Among the major findings:
-A quarter of consumers are “extremely concerned” about the quality of their water supply, and only 45% say they are confident their water source poses no health risk.
-A majority of consumers are now willing to pay more for the elimination of contaminants such as phamaceuticals. In previous surveys, less than 50% expressed this opinion.
-Nearly a quarter of consumers say they have primary responsibility in their home for quality water, up from 20% in 2008.
The survey showed that 39% of respondents stated that they believed federal drinking water quality laws are fair.

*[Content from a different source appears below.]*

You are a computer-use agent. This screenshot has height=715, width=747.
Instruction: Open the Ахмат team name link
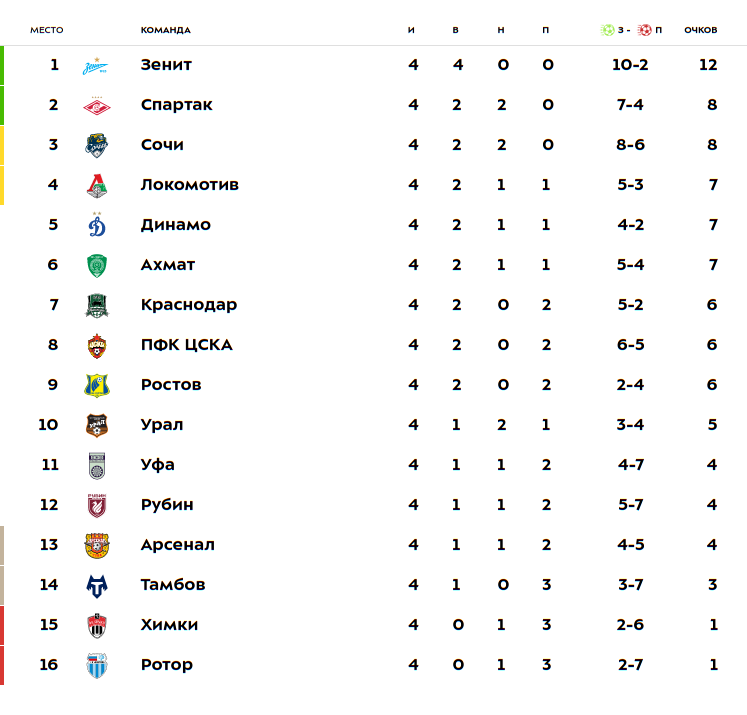click(x=168, y=265)
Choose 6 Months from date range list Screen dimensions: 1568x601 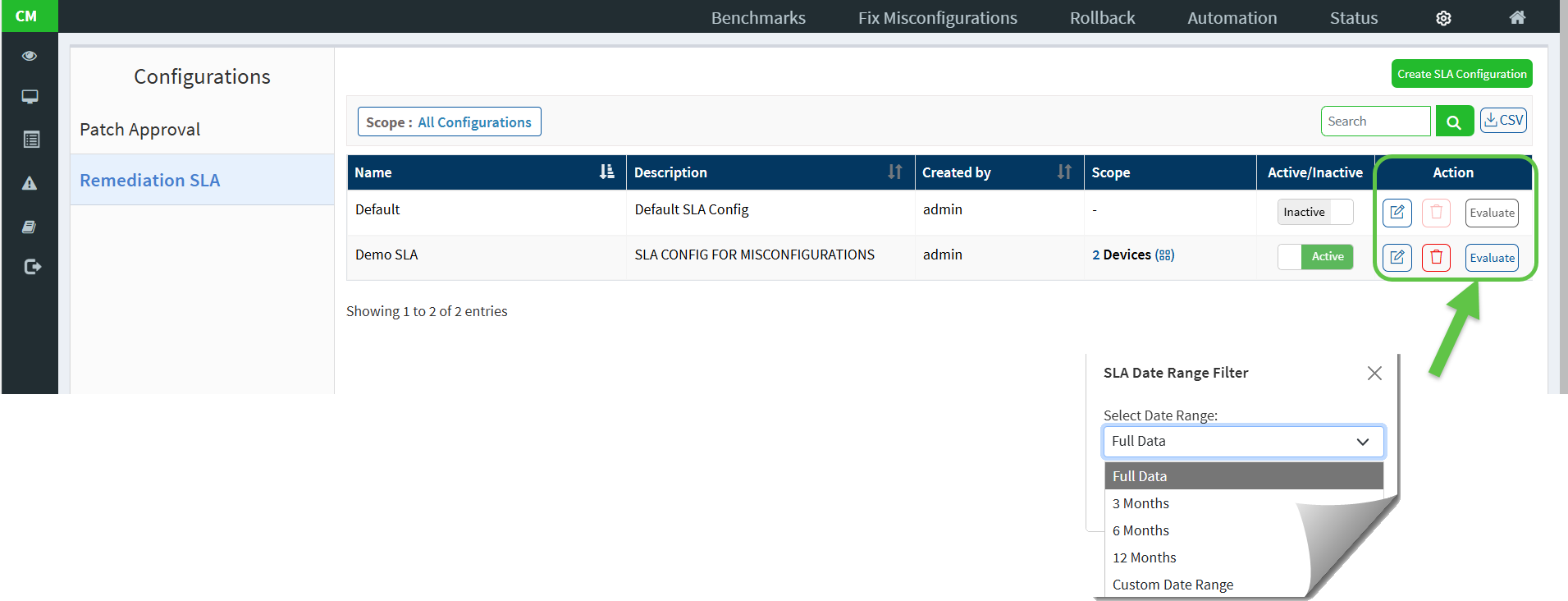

About one-fifth (19%) of respondents were exposed to “boil water alerts.” This prompted them to purchase a water filtration device. Typically, a water filter pitcher or end-of-tap device was purchased. More than half of those exposed to boil water alerts purchased home filtration devices afterward, higher than the 38% who said they did so in 2008.
Americans seem to increasingly believe that responsibility for safe drinking water is a public/private partnership.
Regarding overall quality, specifically 49% of respondents indicate that they are concerned or very concerned about their household water supply. Further, 54% are concerned about health contaminants in tap water. And 42% of respondents stated that drinking water is not as safe as it should be.
Since the previous survey was completed, news reports have brought many local and national contamination issues to the public attention. The New York Times ran a series of articles entitled “Toxic Waters.” The newspaper reported that 10% of Americans “have been exposed to drinking water that contains dangerous chemicals or fails to meet a federal health benchmark in other ways.”
In 2010, the President’s Panel on Cancer recommended that people use home filtering devices to decrease exposure to cancer-causing agents.
WQA provides Gold Seal certification for products that remove a variety of contaminants. This certification is conducted using independently developed testing standards. Consumers can learn about different treatment systems and find locally certified dealers by visiting the WQA Web site’s Gold Seal and Find A Water Professional features.
The Water Quality Association is a non-profit international trade association representing the residential, commercial, and industrial water treatment industry. Its membership consists of both manufacturers as well as dealers/distributors of equipment. WQA is a resource and information source, a voice for the industry, an educator of professionals, a laboratory for product testing, and a communicator with the public. WQA has more than 2,500 members nationwide.